The topic has been sort of nibbled around the edges, but to give a fuller explanation for the next person who comes across looking for solar charger info, here we go:
A simple solar panel with NO electronic controls on it whatsoever must be of a very small wattage, say <10w, to avoid damaging a typical lead acid battery over time. As a side effect of that, it cannot effectively 'recharge' a drained battery for a couple of reasons. One reason is that lead acid batteries 'age' and deteriorate very quickly when left in a discharged state (sulfation) so any recharging would preferably be done in a fairly quick manner to avoid taking chunks off the lifespan of the battery. Sulfation is constantly forming in a lead acid battery but one of the ways that a charging setup typically combats that is that it puts enough current into the battery to cause some slight plate growth/deformation through heating, and causes a 'healthy' amount of 'gassing' or bubble formation, and the bubbles themselves gently 'jostle' things on the surface of the plates as they float to the top, as well as causing gradual circulation of the electrolyte which prevents 'stratification' where the more acidic electrolyte settles to the bottom, leaving the upper parts of the battery plates with 'weaker' electrolyte. These minor movements of the plates and electrolyte help prevent young, 'soft' sulfate from hardening into crystalline forms which are basically impossible to 'shake loose' from the plate and block whatever parts of the plate they cover, making the battery 'act' smaller and smaller until it is too weak to do its job and must be replaced.
So a real charger should be able to charge lead acid at a certain minimum level of aggressiveness usually described as ~0.12C or 12% of the amp-hour rating. If you have a 100amp-hour battery (large car battery, typical boat battery) you would ideally charge it at 12amps or more until it was full or nearly full, for example. 12amps X 14volts (what you typically charge a 12v lead acid with) = ~170watts.

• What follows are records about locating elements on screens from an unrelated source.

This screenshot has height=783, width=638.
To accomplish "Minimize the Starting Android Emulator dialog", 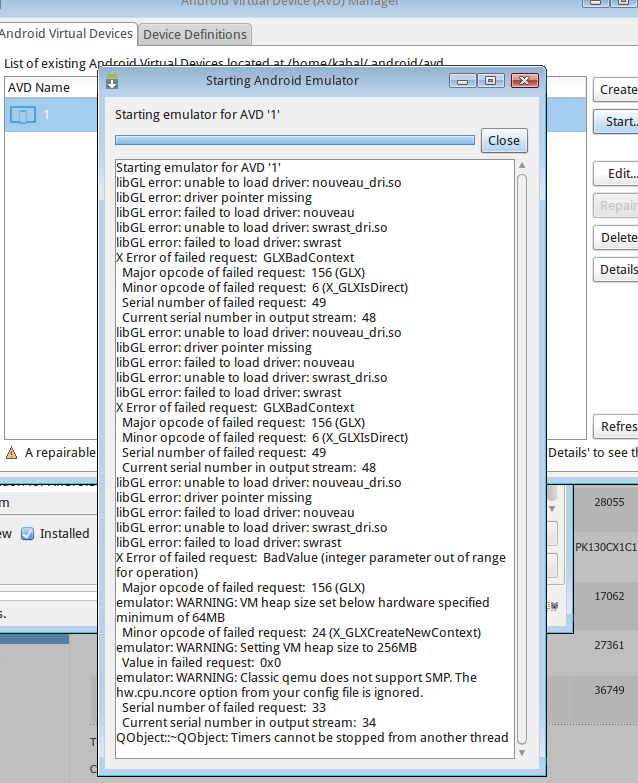I will 463,81.
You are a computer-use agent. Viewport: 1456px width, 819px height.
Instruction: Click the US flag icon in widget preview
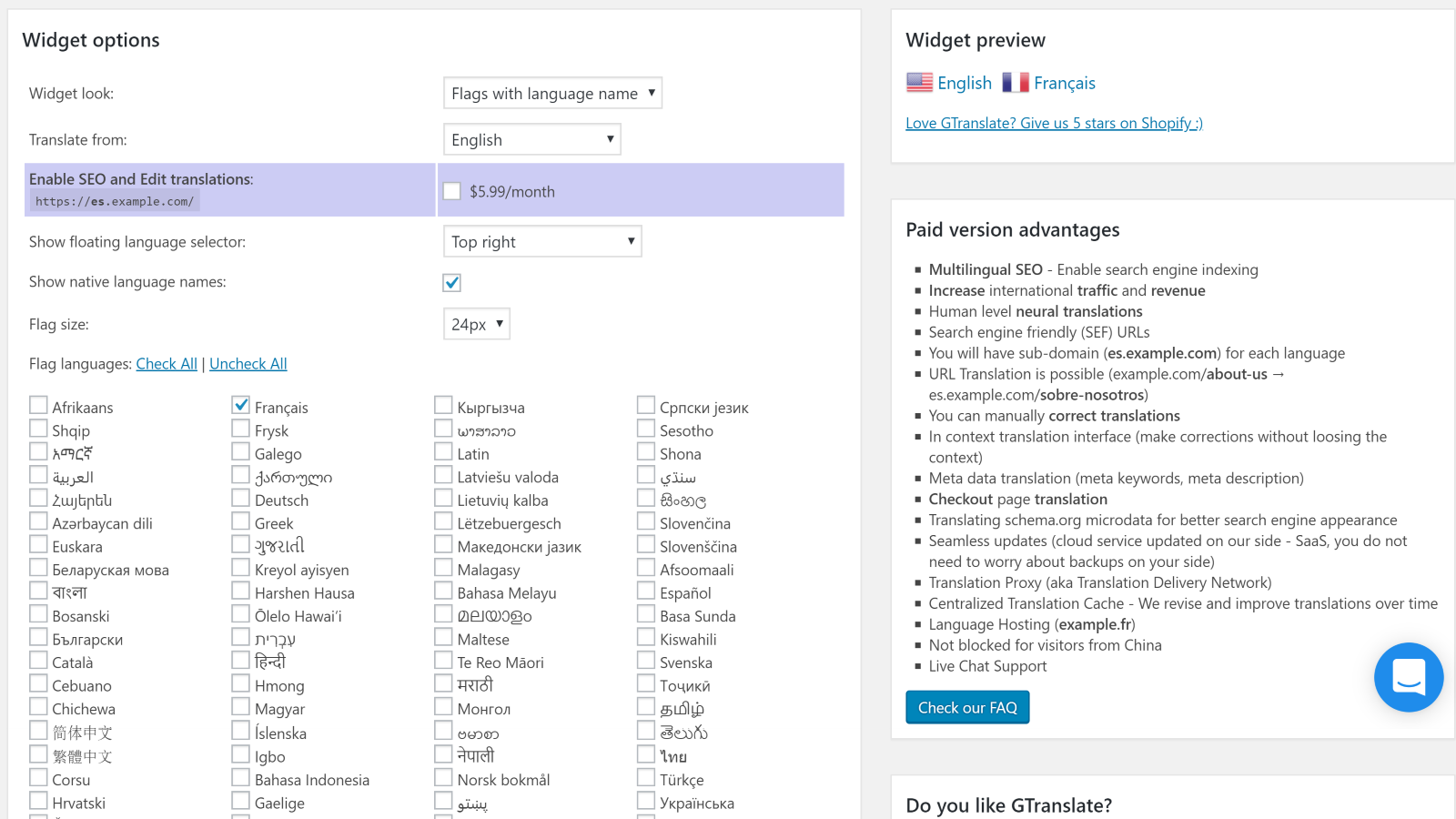(x=919, y=83)
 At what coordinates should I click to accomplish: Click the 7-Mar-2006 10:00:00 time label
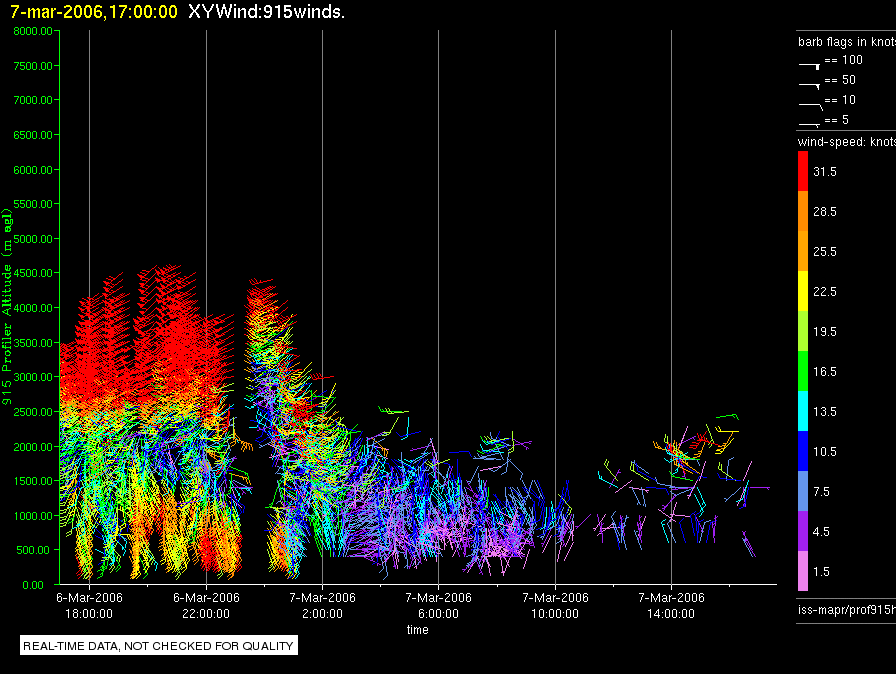point(555,605)
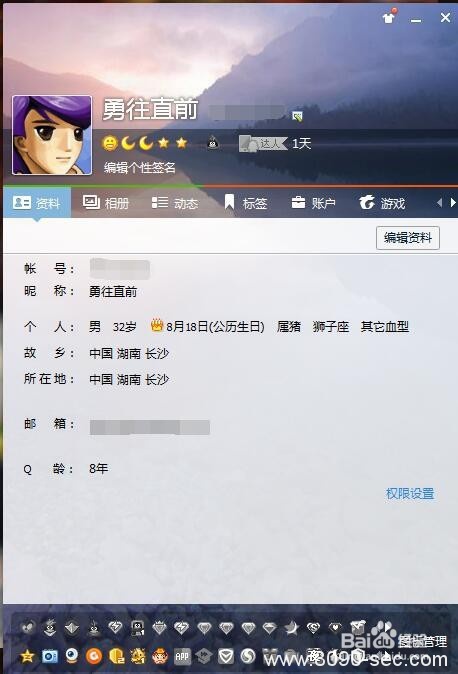Image resolution: width=458 pixels, height=674 pixels.
Task: Click the small edit note icon beside nickname
Action: tap(297, 116)
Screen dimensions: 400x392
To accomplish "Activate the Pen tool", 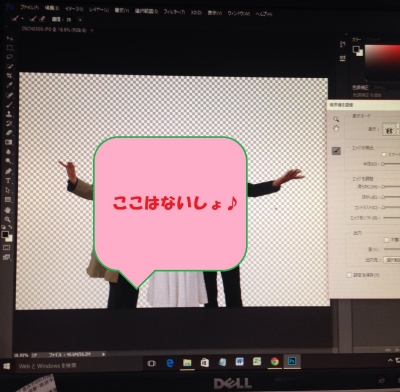I will [x=9, y=171].
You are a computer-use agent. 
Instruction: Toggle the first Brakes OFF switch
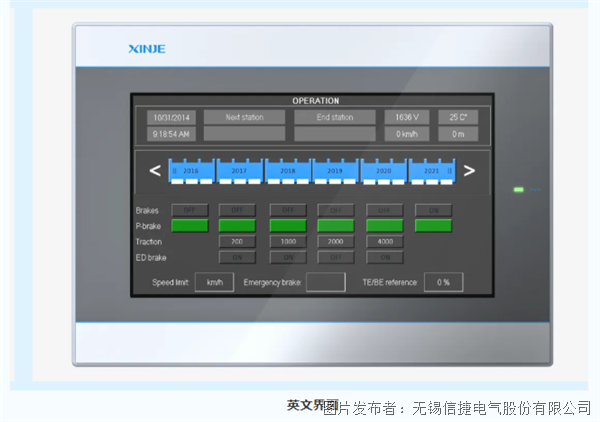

So you'd need a 100-200w solar panel to be an effective 'charge source' for a drained lead acid.. but then if you just left it hooked up all the time it'd kill the battery in no time!

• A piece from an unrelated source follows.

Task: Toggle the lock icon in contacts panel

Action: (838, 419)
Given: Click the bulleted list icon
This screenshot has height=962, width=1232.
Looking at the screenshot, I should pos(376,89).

So the cheapest solar 'maintainers' are simply small enough that they can't overcharge the battery. The battery can dissipate the ~5w of energy as heat without suffering any harm even when it is 100.00% charged.
So be wary of large 'solar maintainers' of 10+w of power.. they may do as much harm as good over the long term. If you want to use a larger solar panel you would really need a 'solar charge controller' to go with it. Some of the nicer solar maintainers may have these electronics built in, but if not you would need to add one separately and set the voltage limits appropriate to your battery so that it would transition from the 'charging' voltage to the 'floating' voltage when the battery was charged, and if the battery didn't need any power it won't give it any!
Basically, more watts isnt necessarily better, and most of the manufacturers/sellers know that the typical buyer doesn't know jack shi*t about lead acid battery charging so they don't even bother to be transparent about what their devices do, electronically. Be skeptical, and on some level a 5w solar panel with no electronic controls is safer than a 20w panel with electronics that do.. indeterminate, unstated things.